At the age of five, Qing Hong Wu immigrated from China to the United States with his family. As a teenager, he was involved in a series of muggings in lower Manhattan, along with other teenagers. At trial, Mr. Wu was sentenced to three to nine years in a reformatory, and was released after three years. In the ensuing years, Mr. Wu turned his life around, became a productive member of society and eventually rose to the rank of vice president of information technology at a real estate financial and management company. When Mr. Wu, a legal permanent resident, applied for citizenship last fall, his past came back to haunt him. Immigration authorities became aware of Mr. Wu's past crimes - now deemed deportable offenses. Mr. Wu was held at an immigration detention facility in New Jersey pending deportation to China.

On Saturday when Gov. Paterson pardoned Mr. Wu, it was in essence, a forgiveness of the offense. At the state level, the governor has the power to grant either an unconditional or a conditional pardon. An unconditional pardon not only fully restores an individual's civil rights forfeited upon conviction of a crime, but also restores the person's innocence, as if he/she never committed the crime in the first place. For Mr. Wu, the pardon not only cancels his detention and removal proceedings, but it can also put him on the path to citizenship.
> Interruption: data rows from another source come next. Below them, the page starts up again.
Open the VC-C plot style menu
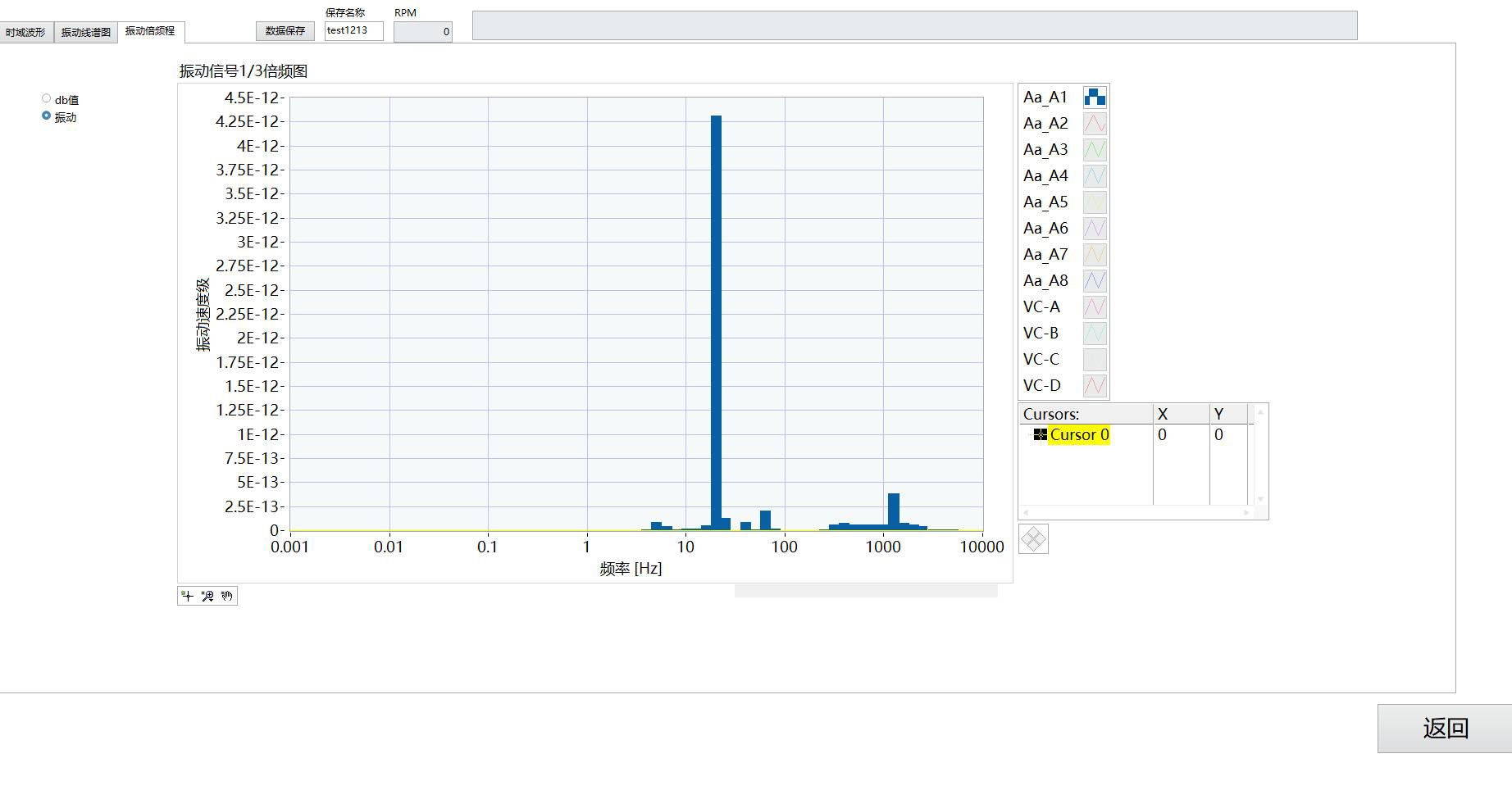 pos(1095,360)
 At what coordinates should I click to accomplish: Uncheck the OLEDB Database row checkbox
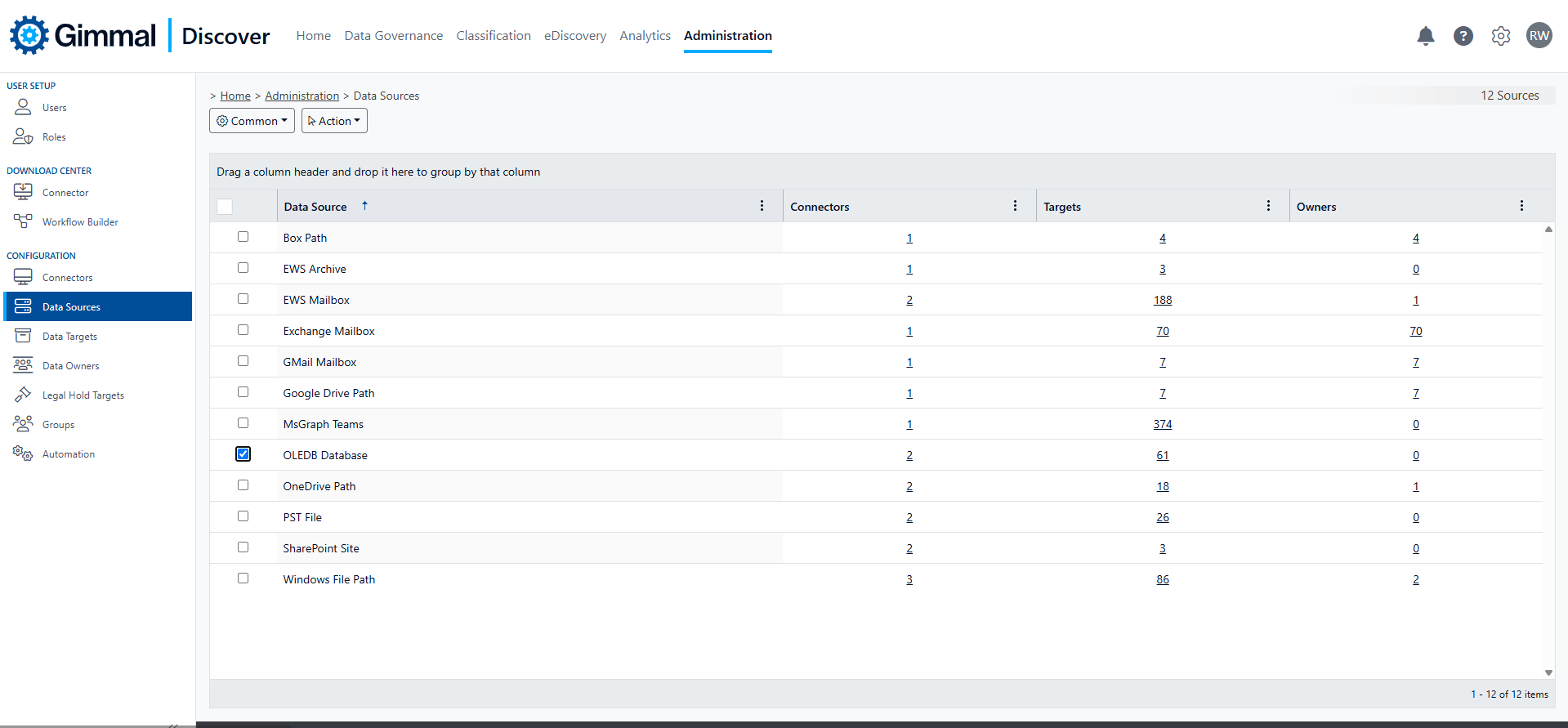tap(243, 454)
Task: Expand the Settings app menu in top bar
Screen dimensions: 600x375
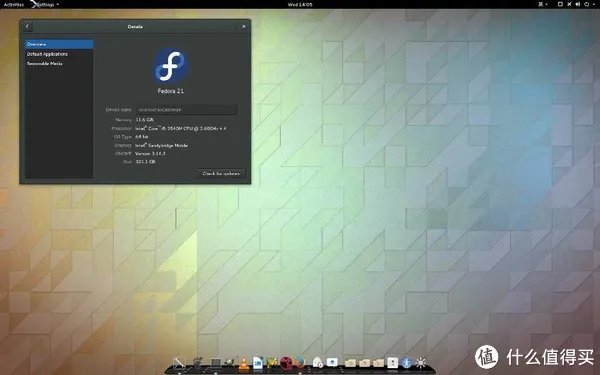Action: tap(45, 4)
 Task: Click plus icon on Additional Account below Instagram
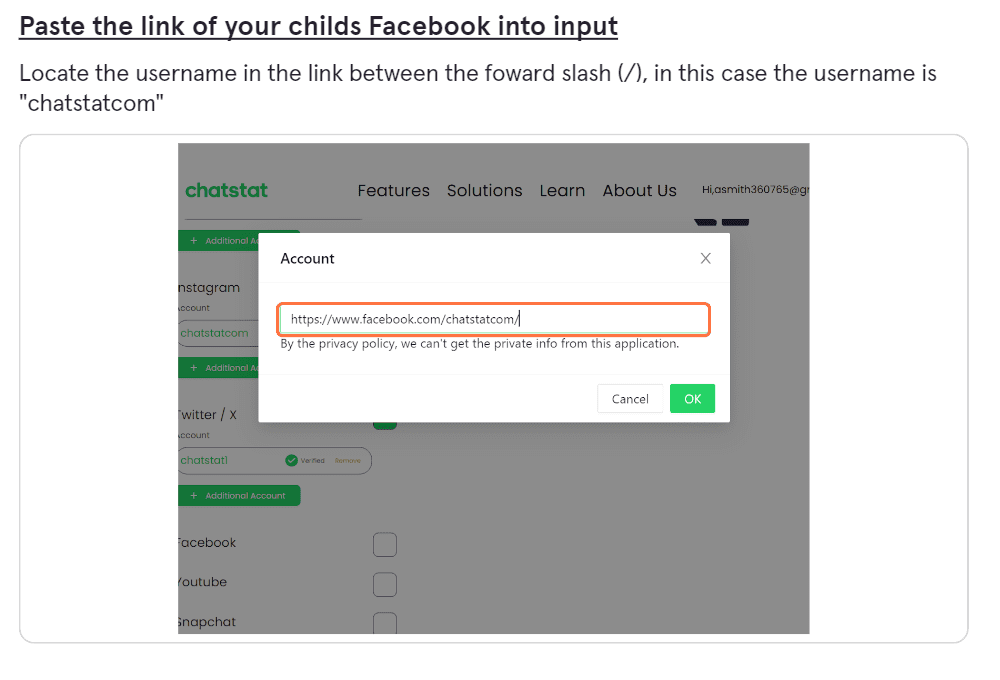[x=194, y=368]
But for the pardon by Gov. Paterson, Mr. Wu would be facing the fate of countless other permanent residents languishing in immigration limbo and facing removal for criminal activities. Pardons in the immigration system, otherwise referred to as 212(c) waivers (pursuant to Section 212(c) of the Immigration and Nationality Act) were available for most crimes prior to the passage of the Antiterrorism and Effective Death Penalty Act of 1996 (AEDPA). This is no longer the case. The Illegal Immigration Reform and Immigrant Responsibility Act of 1996 (IIRIRA) eliminated 212(c) relief in its entirety. Moreover, immigration laws presently make no provision for rehabilitation to be considered. According to Attorney Alina Das of New York University Law School's Immigrant Rights Clinic, "I applaud the use of pardons to alleviate harsh immigration consequences -- but further changes in immigration law are necessary because pardons only currently work in limited circumstances".